To mark new provisions coming into force that expose professional bodies to heavier and more dissuasive sanctions, and as part of an approach aimed at promoting compliance, the Autorité has dedicated a study to the application of competition law to these stakeholders.
An exposed activity and structural risk
The operation of professional bodies may be conducive to anticompetitive activities, such as price agreements, information exchanges or shared actions that aim to block the development of competition. Many cases have shown that trade unions and professional bodies can fairly easily become the catalysts or facilitators of prohibited practices, either as a support or instigator. This risk is structural insofar as these bodies bring together the stakeholders within a market, who are each other’s competitors.
An important change to the cap on fines in 2021
In France, until now the total fine imposed upon a business association could not exceed 3 million Euros. The cap on the fine incurred has been increased to 10% of the total turnover of member companies of the bodies, since the adoption of the ECN+ Directive. Professional bodies and their member companies are now consequently exposed to very heavy fines in the event of an offence.

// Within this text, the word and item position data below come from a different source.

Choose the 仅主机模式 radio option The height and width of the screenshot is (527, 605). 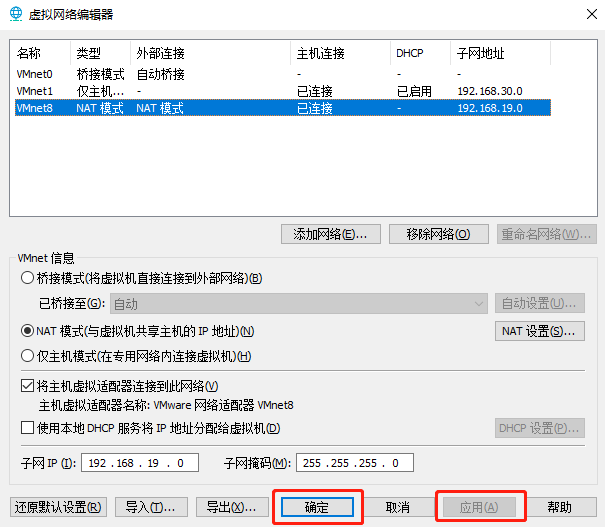(27, 356)
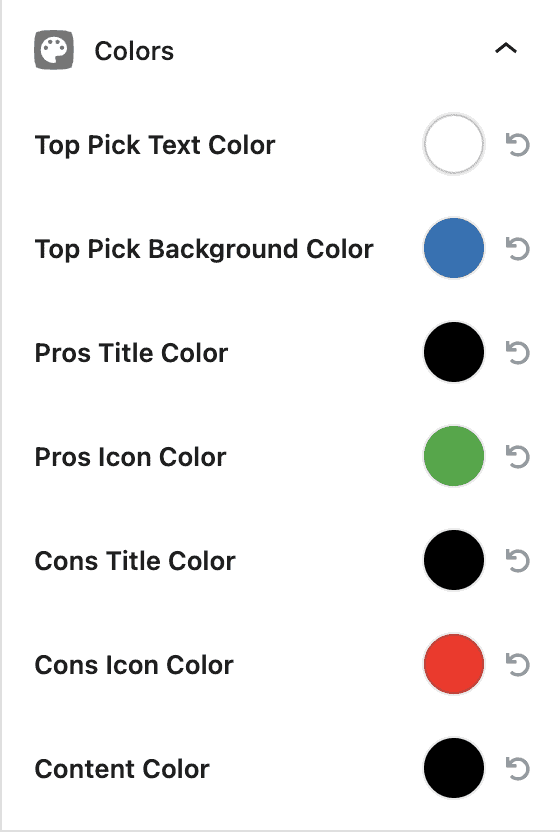Reset the Cons Title Color
This screenshot has width=560, height=832.
pos(518,561)
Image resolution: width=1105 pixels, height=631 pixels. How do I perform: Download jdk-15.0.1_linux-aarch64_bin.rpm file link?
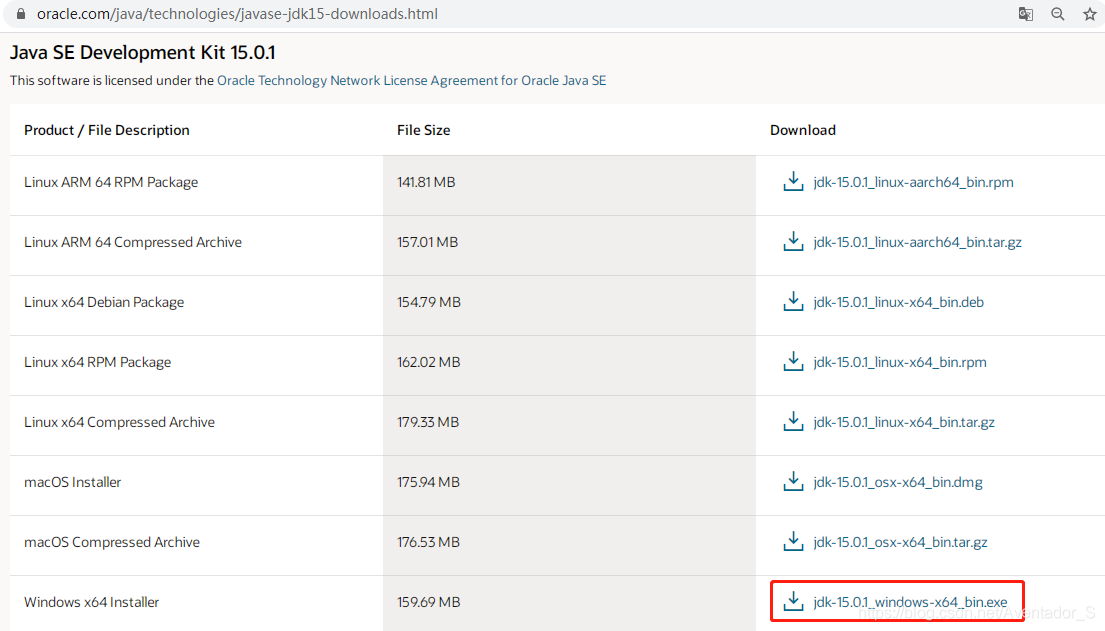pyautogui.click(x=914, y=182)
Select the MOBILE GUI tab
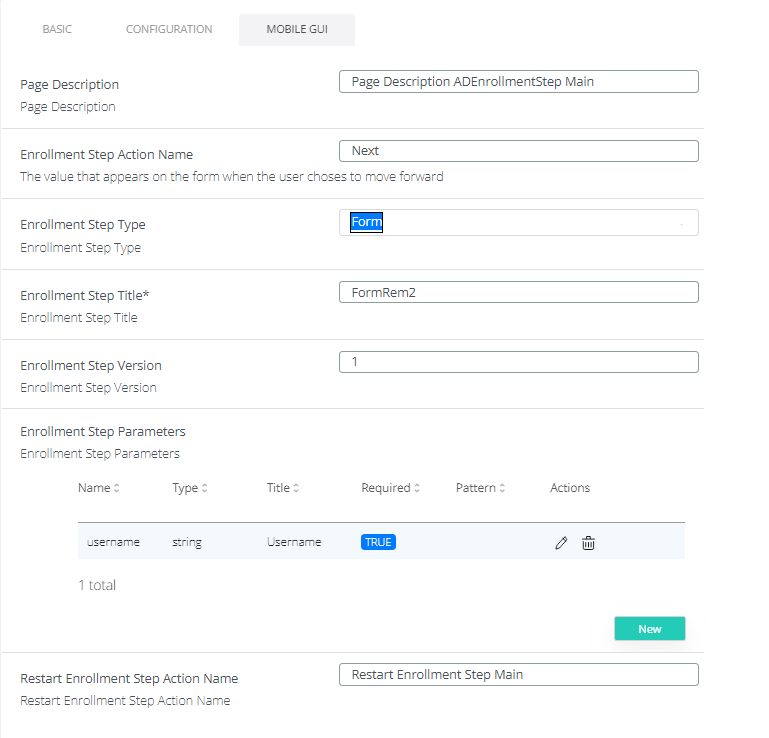The image size is (769, 738). pos(296,30)
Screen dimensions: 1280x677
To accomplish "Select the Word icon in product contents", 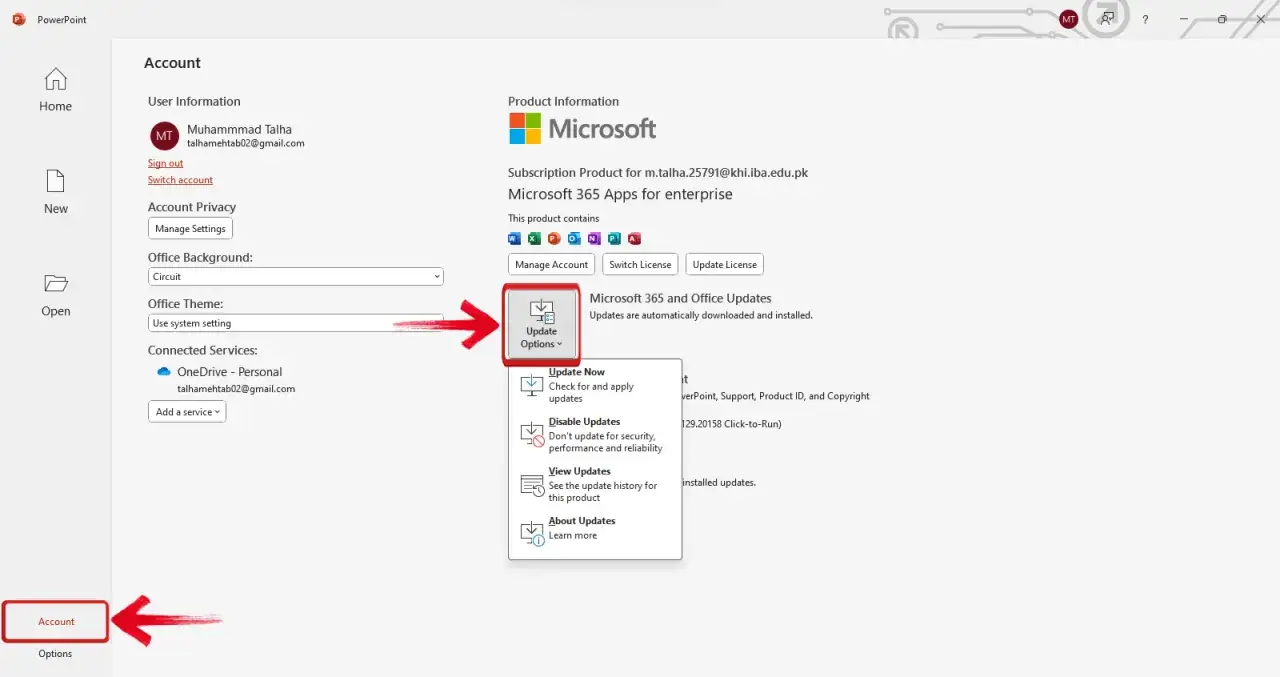I will (x=514, y=238).
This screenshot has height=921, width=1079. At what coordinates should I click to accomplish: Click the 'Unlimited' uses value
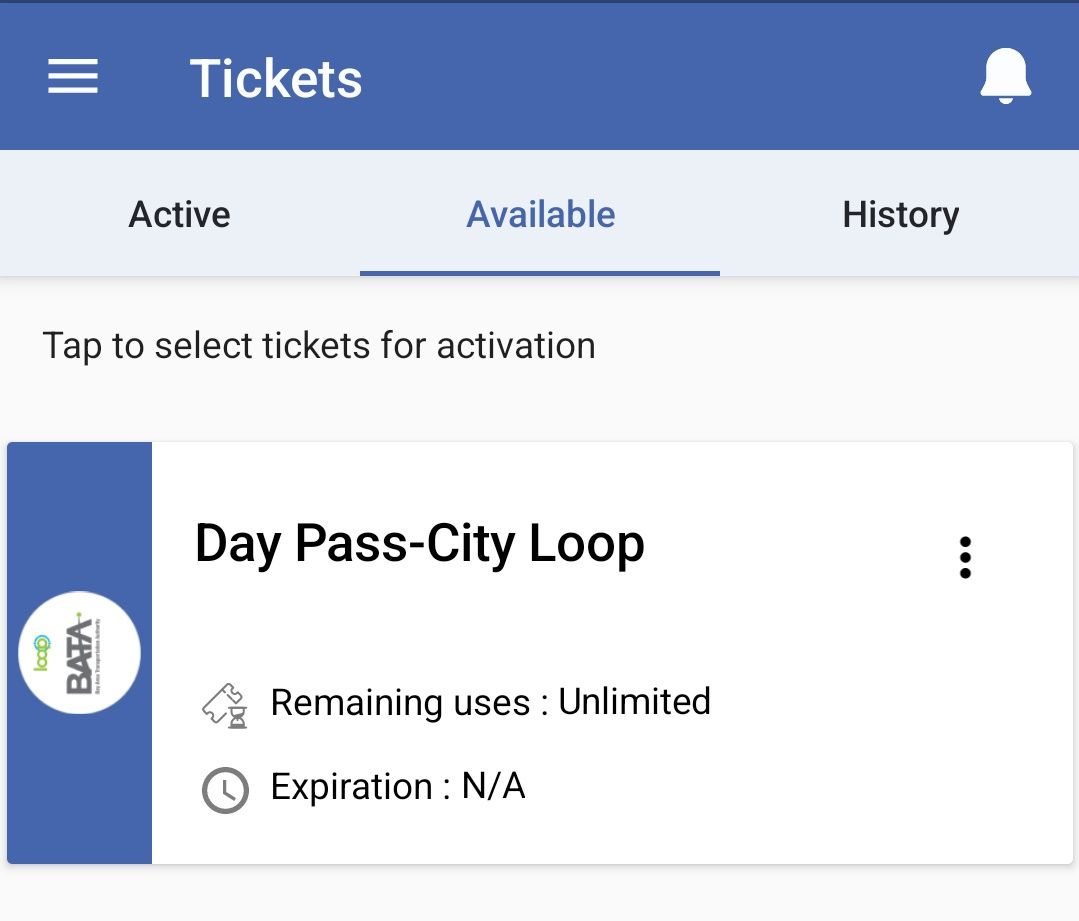[634, 702]
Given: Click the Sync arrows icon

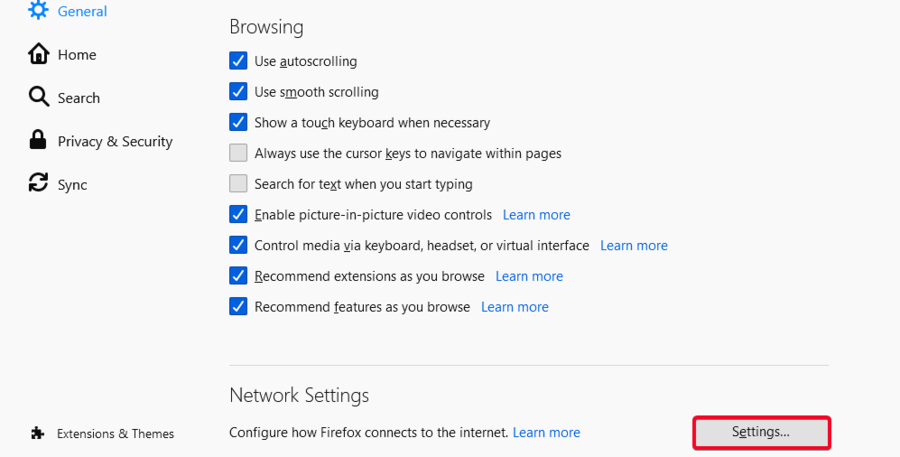Looking at the screenshot, I should [38, 184].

Raising awareness to prevent the antitrust risk
The Autorité has decided to support this change by dedicating a study to professional bodies. Drawing on decision-making practice and case law, the aim is to analyse all behaviours that may be opposed to competition law and to present alongside them the pro-competitive actions that can be taken by professional bodies.
More than ever, professional bodies are invited to become active in promoting compliance, by informing their members of the antitrust risk through their training and information actions. In order to prevent any risks in this area, they must take additional care regarding their internal discussions and rules, notably those relating to membership, and in their external communication, to ensure that their practices do not suffer humiliating defeat at the hands of competition law.
Under the impetus of the new European framework, the “antitrust risk” has now been increased tenfold for professional bodies if they engage in agreements or other anticompetitive practices. We wanted to anticipate this change by providing policymakers with an educational study, consisting of an analysis framework of authorised and prohibited behaviours. In one word, it is a “turnkey” tool to promote compliance. The study is accompanied by a vade mecum listing good and bad practices. I hope that this work will be useful and will help professional bodies and all their members to prevent the “antitrust risk” inherent in their activity.